Uma das principais cenas da temporada de 20/21 não é nada que agrada os torcedores e também os membros do time. Em uma partida contra o time do Pinheiros, os xarás “Elinhos” tiveram uma discussão acalorada em um tempo técnico, que resultou na suspensão do capitão do time. Lucas Dias contou como foi aquele episódio.
“Cara, foi uma coisa assim. Foi tão rápido o que aconteceu, que na hora a gente nem importou muito pra aquilo. Eu estou acostumado a ver brigas assim. Sabíamos que os dois iriam se acertar depois daquilo e no momento a gente se preocupou em jogar. Não é uma desculpa para a derrota. Tudo isso aconteceu para um aprendizado e fortaleceu ainda mais a equipe” completou Lucas.

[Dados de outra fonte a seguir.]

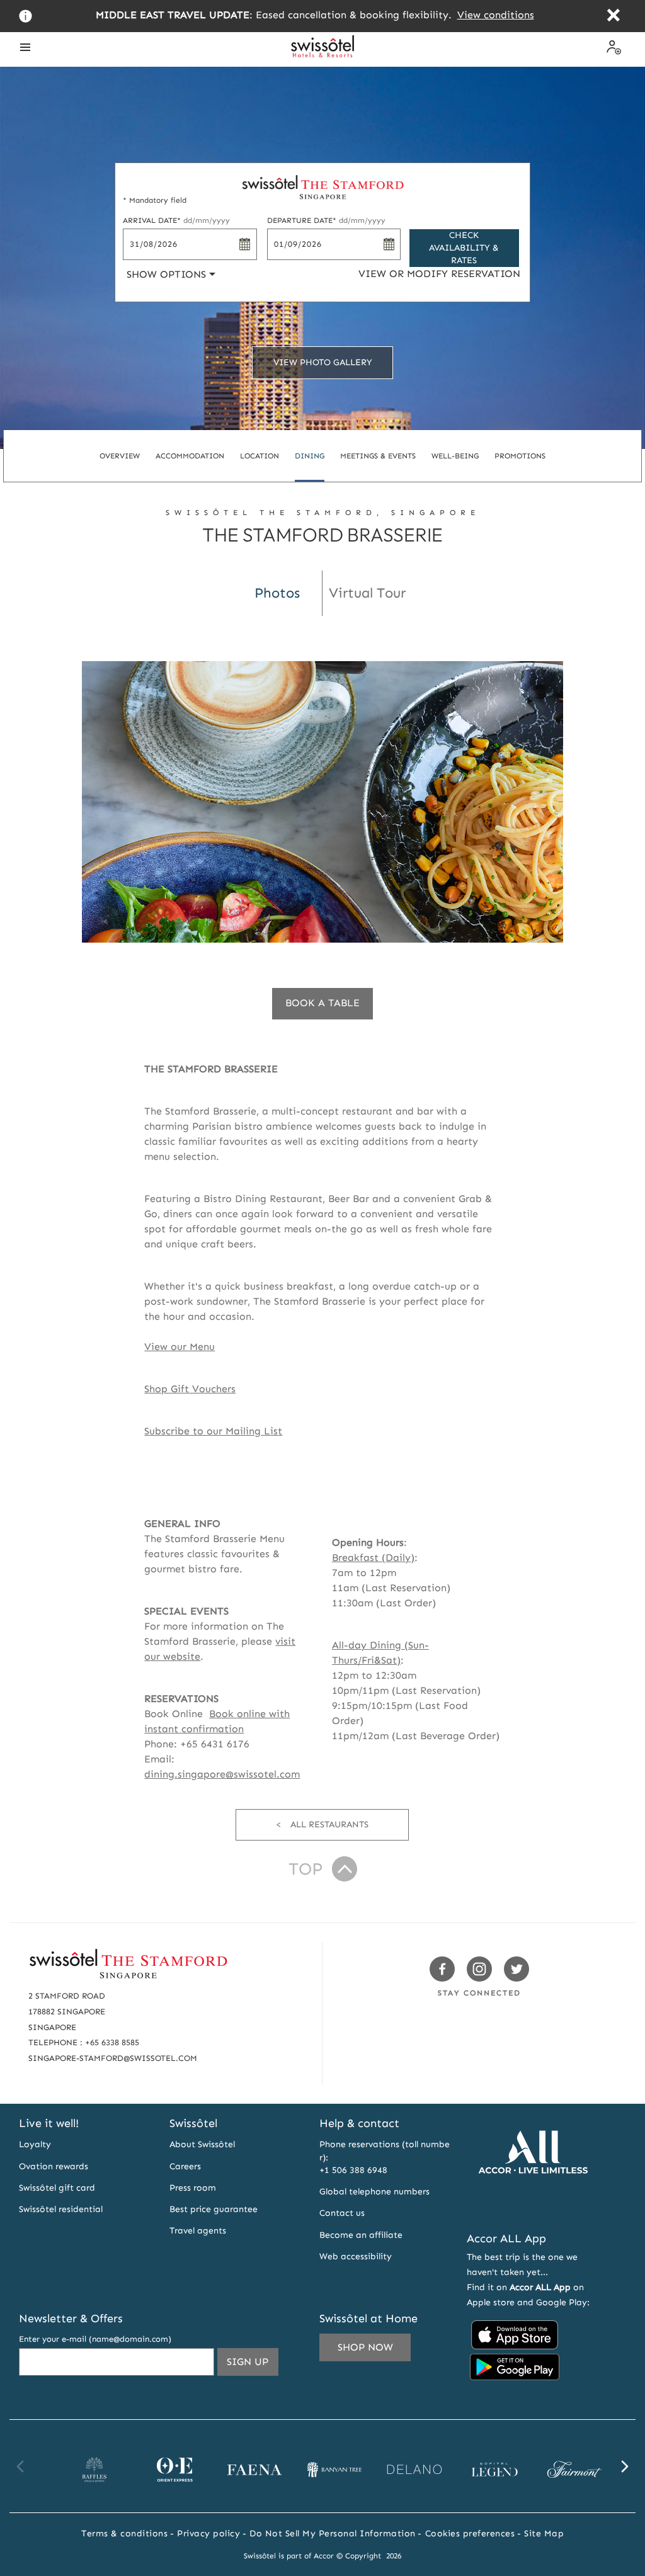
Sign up (252, 2365)
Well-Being (455, 455)
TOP (305, 1869)
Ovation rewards (53, 2166)
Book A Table (322, 1003)
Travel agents (197, 2230)
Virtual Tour (367, 592)
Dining (309, 455)
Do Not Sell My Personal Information (332, 2533)
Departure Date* (326, 220)
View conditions (495, 15)
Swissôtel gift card (57, 2187)
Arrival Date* (176, 220)
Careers (185, 2166)
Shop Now (365, 2347)
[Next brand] (624, 2466)
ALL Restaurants (329, 1824)
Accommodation (190, 455)
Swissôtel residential (61, 2209)
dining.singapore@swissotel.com (222, 1774)
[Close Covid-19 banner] (613, 17)
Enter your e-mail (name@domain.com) (95, 2339)
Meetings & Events (378, 455)
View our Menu (179, 1347)
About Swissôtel (202, 2144)
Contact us (342, 2213)
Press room (192, 2187)
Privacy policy (208, 2533)
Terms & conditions (124, 2533)
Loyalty (35, 2144)
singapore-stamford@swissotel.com (112, 2058)
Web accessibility (355, 2256)
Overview (120, 455)
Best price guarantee (213, 2209)
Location (259, 455)
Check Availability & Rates (464, 248)
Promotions (519, 455)
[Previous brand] (20, 2466)
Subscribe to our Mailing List (213, 1431)
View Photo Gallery (322, 362)
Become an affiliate (360, 2235)
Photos (277, 592)
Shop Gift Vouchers (190, 1389)
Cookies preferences (470, 2533)
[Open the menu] (25, 47)
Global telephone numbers (374, 2191)
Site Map (544, 2533)
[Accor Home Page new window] (533, 2205)
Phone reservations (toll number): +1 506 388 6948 (384, 2157)
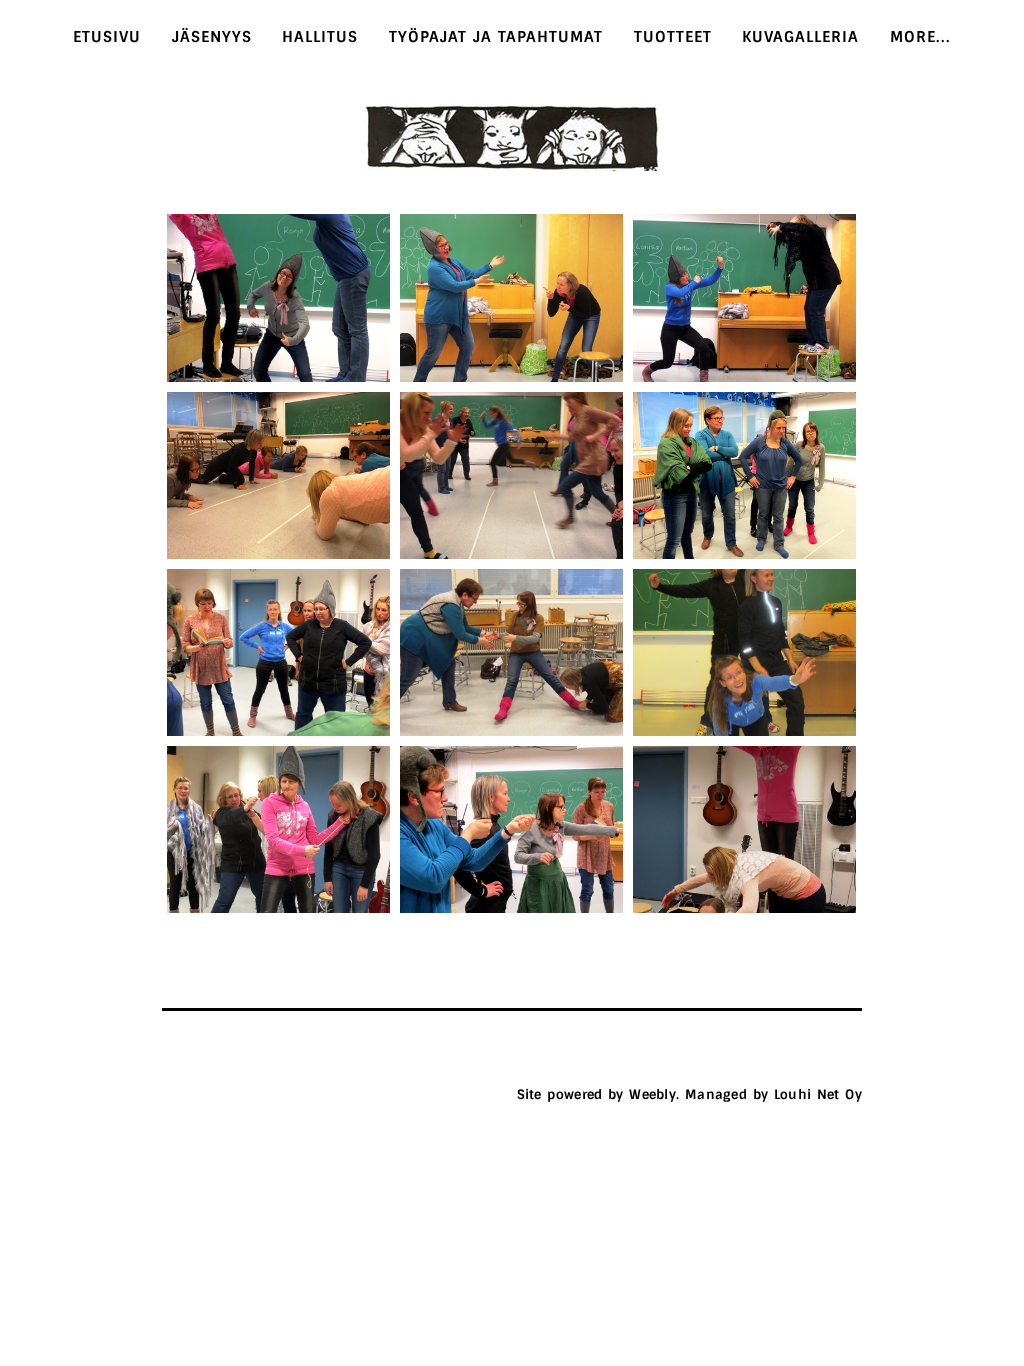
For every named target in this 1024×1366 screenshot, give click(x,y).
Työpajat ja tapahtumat (496, 37)
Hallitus (320, 37)
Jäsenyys (212, 37)
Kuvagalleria (800, 37)
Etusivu (107, 37)
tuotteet (673, 37)
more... (920, 37)
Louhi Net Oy (818, 1094)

A covid-19 afetou todos, e o basquete não é diferente. Franca foi uma das poucas equipes que não registraram surtos da doença e por isso não precisou cancelar jogos. Lucas confessou que há uma semana perdeu um grande amigo para a doença.
“Mudou tudo em minha vida a pandemia. Minha esposa tem pais de mais idade, minha mãe meu avô, todos do grupo de risco. Há uma semana perdi um amigo que fazia parte da minha família. É complicado a situação. Estamos nos cuidando e preocupados. Temos o cuidado de ter o contato mínimo de pessoas para proteger todos. O medo é grande. Fazemos testes quase todos os dias. Então quando vai sair os resultados, ficamos esperando dar negativo” finalizou o jogador.